* **Recorded data**:
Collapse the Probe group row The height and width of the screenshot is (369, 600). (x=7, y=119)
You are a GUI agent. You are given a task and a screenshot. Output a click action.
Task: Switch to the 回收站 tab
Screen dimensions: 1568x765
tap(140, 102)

==

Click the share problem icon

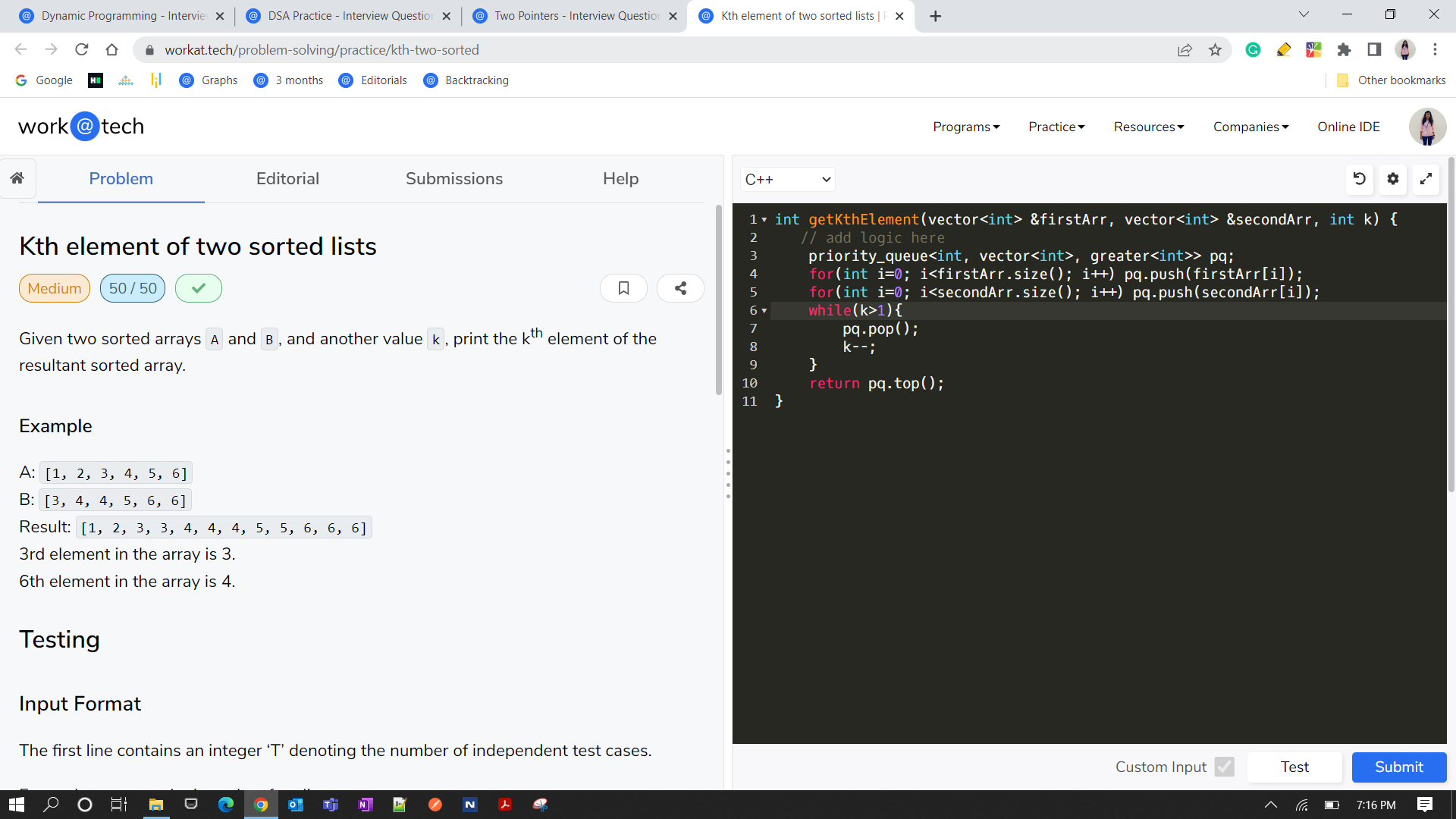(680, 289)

* * *

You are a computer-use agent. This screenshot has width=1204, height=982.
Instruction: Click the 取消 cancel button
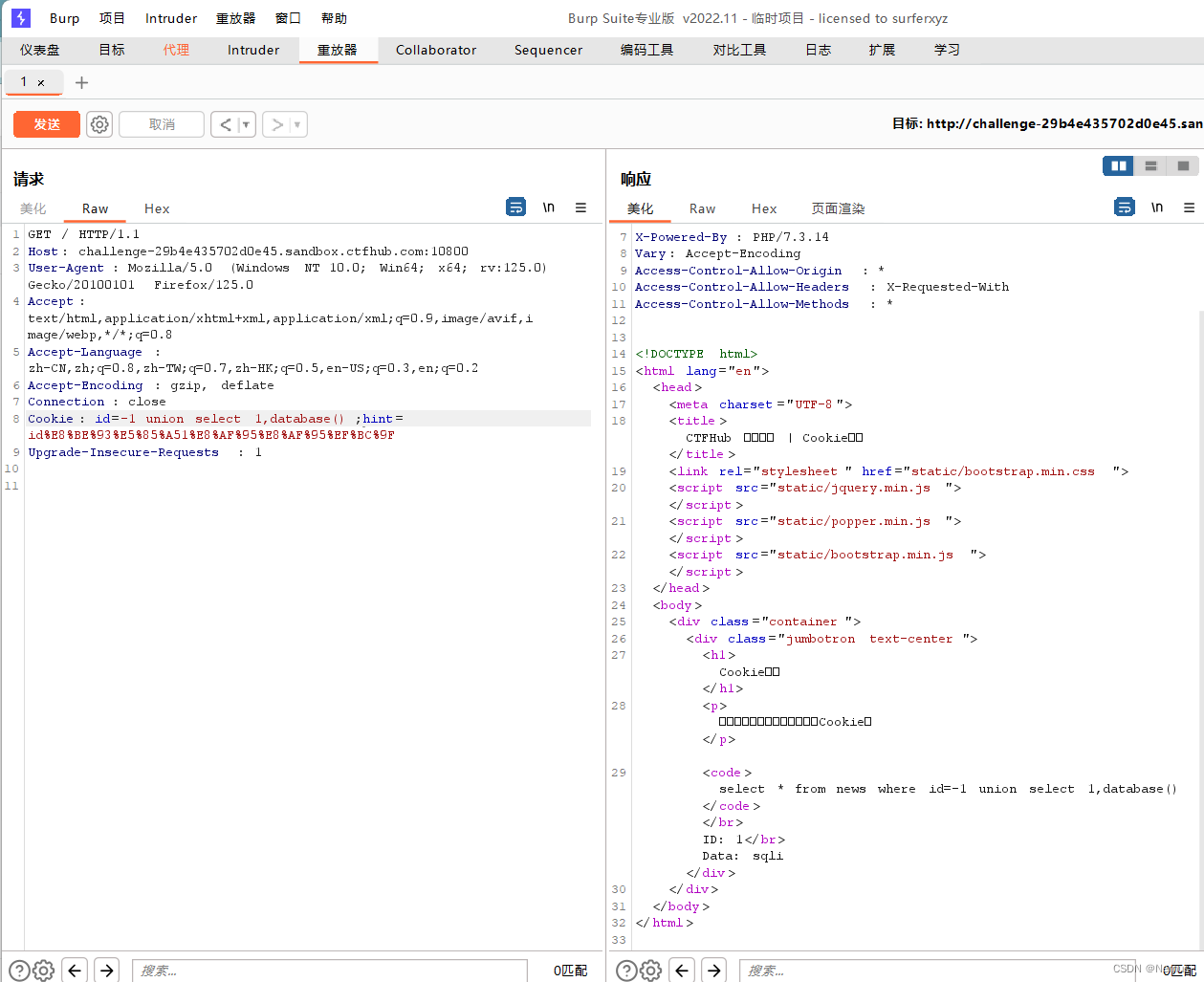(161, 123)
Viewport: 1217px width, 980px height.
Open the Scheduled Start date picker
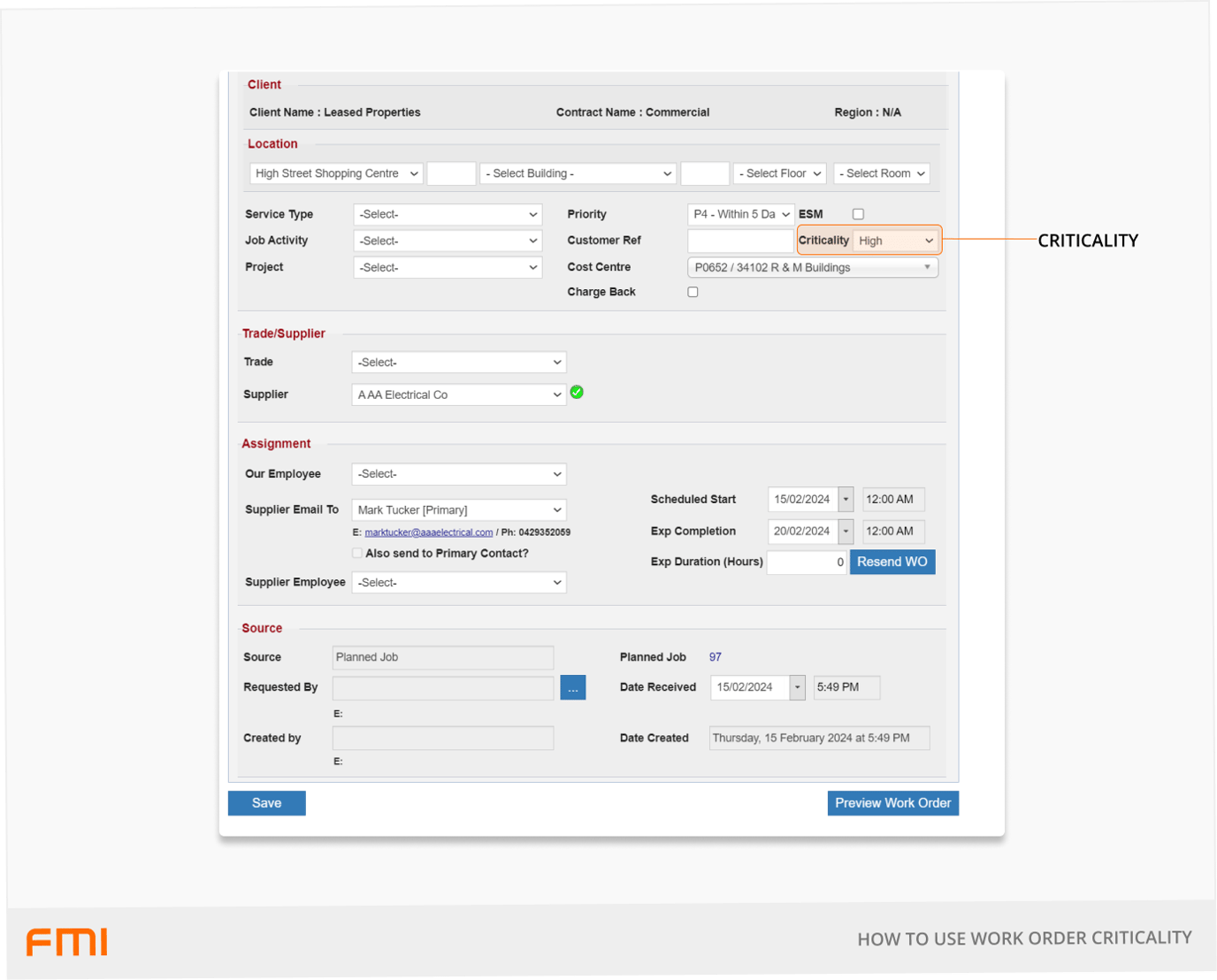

* **What the exercise asks**: Write out, word for word, the stretch of entries that begins at the line with "Instruction: Click the 取消 cancel button" and ends at the line with "Open the Scheduled Start date picker". Pictures do not belong in it.

* **Expected output**:
Instruction: Click the 取消 cancel button
(161, 123)
Viewport: 1217px width, 980px height.
Open the Scheduled Start date picker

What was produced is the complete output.